Biobanks are structures that obtain, treat, store and/or provide human biological material destined exclusively for scientific research purposes. Their activities relate to any kind of human biological material, including human tissues and cells, gametes, embryos, fetuses, and substances obtained from the former. As a general rule, human biological material collected within clinical trials does not have to be stored in a biobank.
The 1 November 2018 saw the entry into force of a 10-year old legal provision on biobanks in the Law of 19 December 2008 on Human Biological Material. During this decade long period of non-application, the content thereof had been regularly modified and extended. The Law is also complemented by detailed implementing rules included in the Royal Decree of 9 January 2018 on biobanks.
A first key requirement for biobanks is their compulsory declaration to the FAHMP. This declaration is a necessary precondition for the operation of a biobank. The declaration form contains a description of the goals and activities of the biobank. It also mentions whether the human substances acquired by the biobank can be identified and located at any stage of the process (‘traceability’). The positive advice of an ethics committee of a hospital has to be provided when declaring the biobank.
Biobanks will also need to report regularly throughout their existence. Each change to the content of the initial declaration has to be reported immediately to the FAHMP. This includes changes to e.g. the scope of scientific research or the type of human biological material. This reporting requirement is also necessary where the biobank ceases its activities. Biobanks will also need to draft a report on their activities on a two-yearly-basis to the ethical committee, which can afterwards decide to modify or revoke its initial positive advice if deemed necessary.

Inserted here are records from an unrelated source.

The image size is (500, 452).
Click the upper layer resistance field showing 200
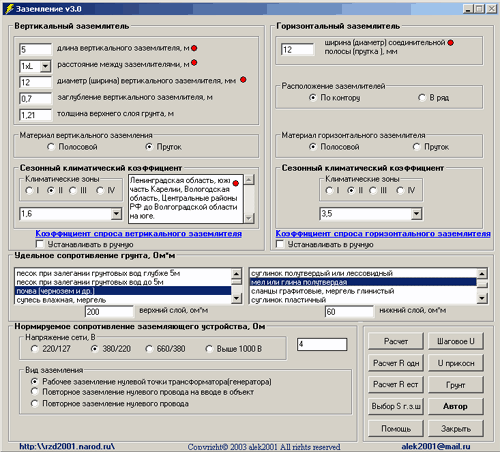[109, 312]
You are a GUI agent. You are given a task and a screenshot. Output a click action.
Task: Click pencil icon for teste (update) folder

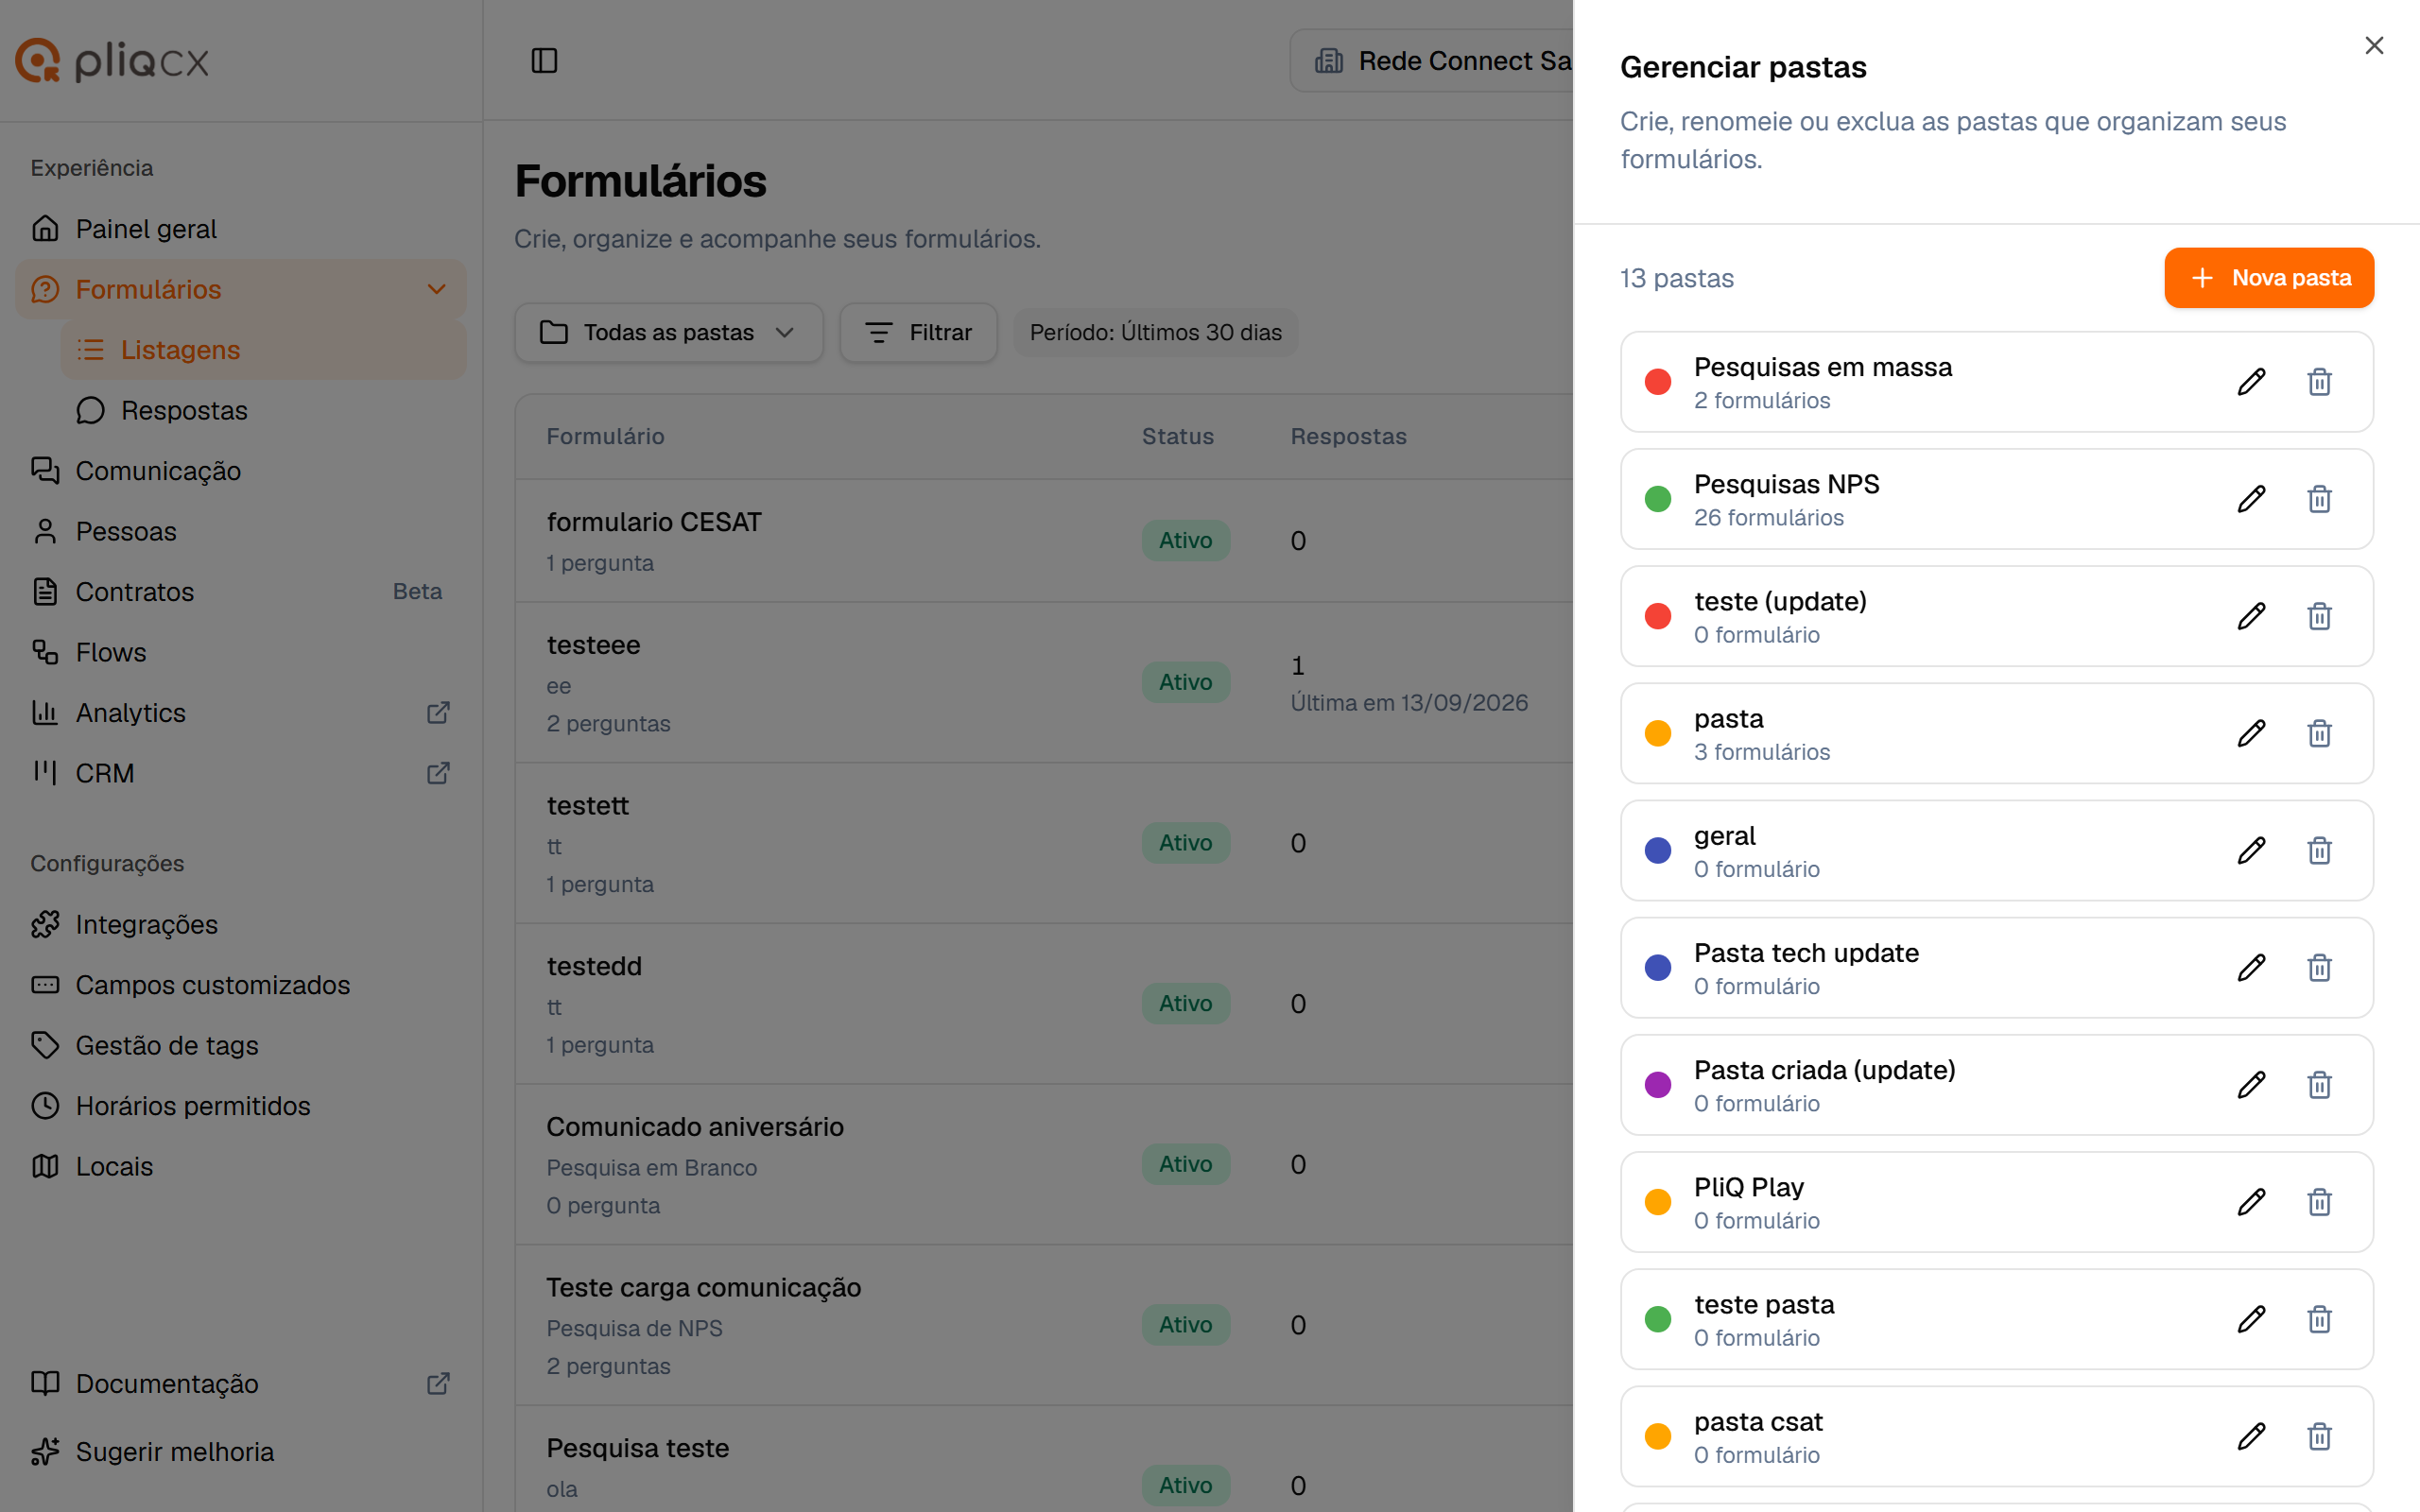point(2251,616)
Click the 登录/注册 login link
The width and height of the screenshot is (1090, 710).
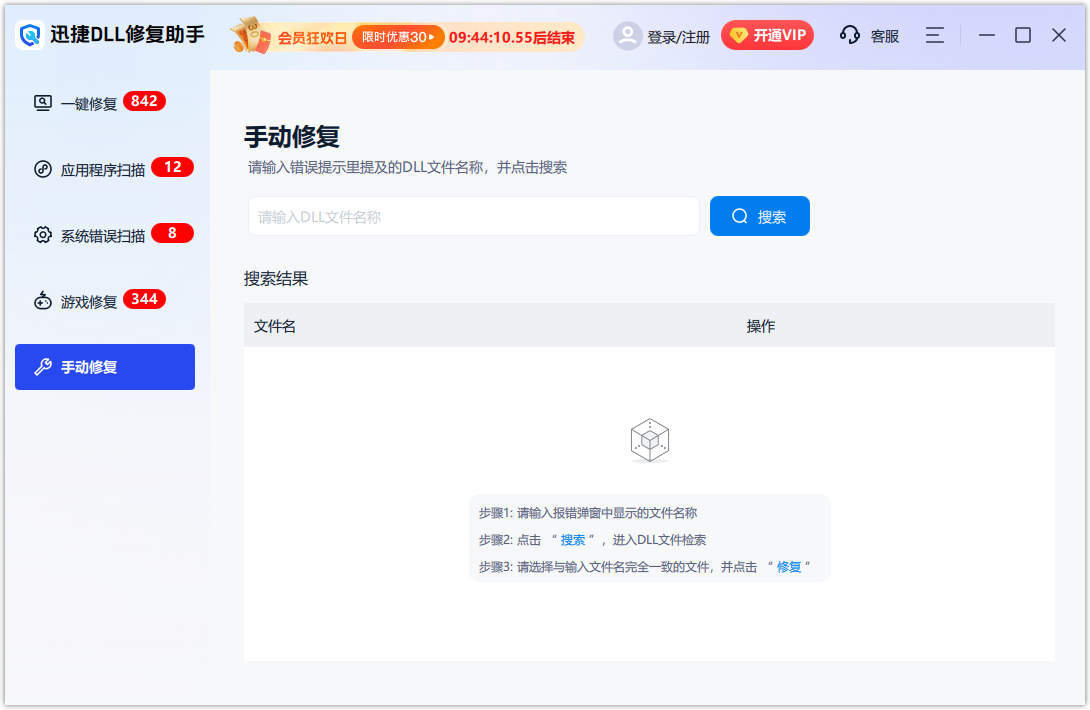pyautogui.click(x=677, y=35)
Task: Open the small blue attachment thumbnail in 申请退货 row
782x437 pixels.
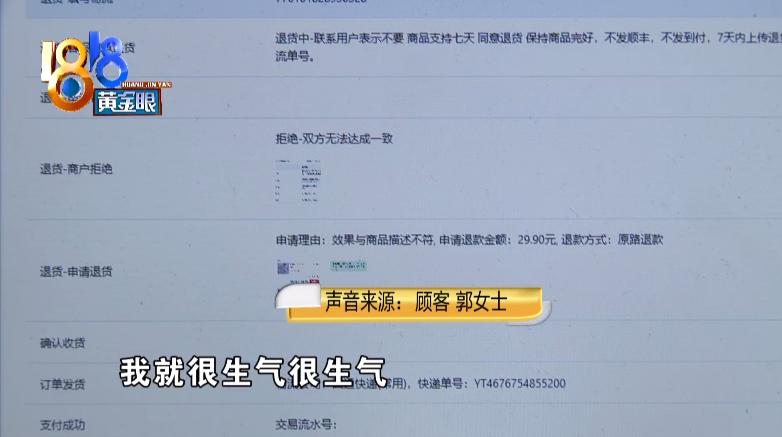Action: 283,268
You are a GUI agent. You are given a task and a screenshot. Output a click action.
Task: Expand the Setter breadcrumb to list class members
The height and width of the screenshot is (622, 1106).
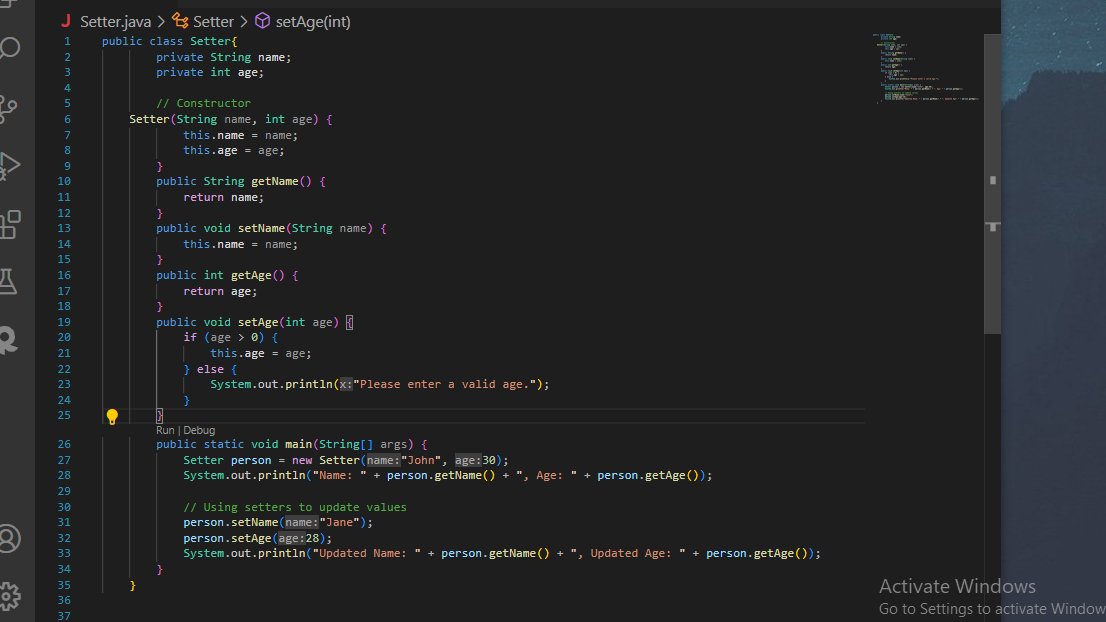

Each biobank will have to appoint a biobank manager within its premises. This person must be a licensed doctor or an apothecary, depending on the traceability of the human substances preserved in the biobank. Persons that may harvest human substances destined for a biobank have to be qualified as e.g. doctors, nursing women or apothecaries and must also prove that they have successfully passed a training program on clinical trials.
The biobank regulations further introduce detailed rules on agreements between biobanks and third parties. Each provision of human substances is subject to a written agreement. Such a contract should at least include the object of the corresponding scientific research, responsibilities on assuring the traceability of the human substances, as well as a description of the technical and organizational measures put in place in order to protect transferred personal data.
Other major novelties include rules on the traceability and encoding of human substances acquired by the biobank including rules on consent and processing of personal data, as well as the content of the data contained in the human substances register that each biobank needs to possess.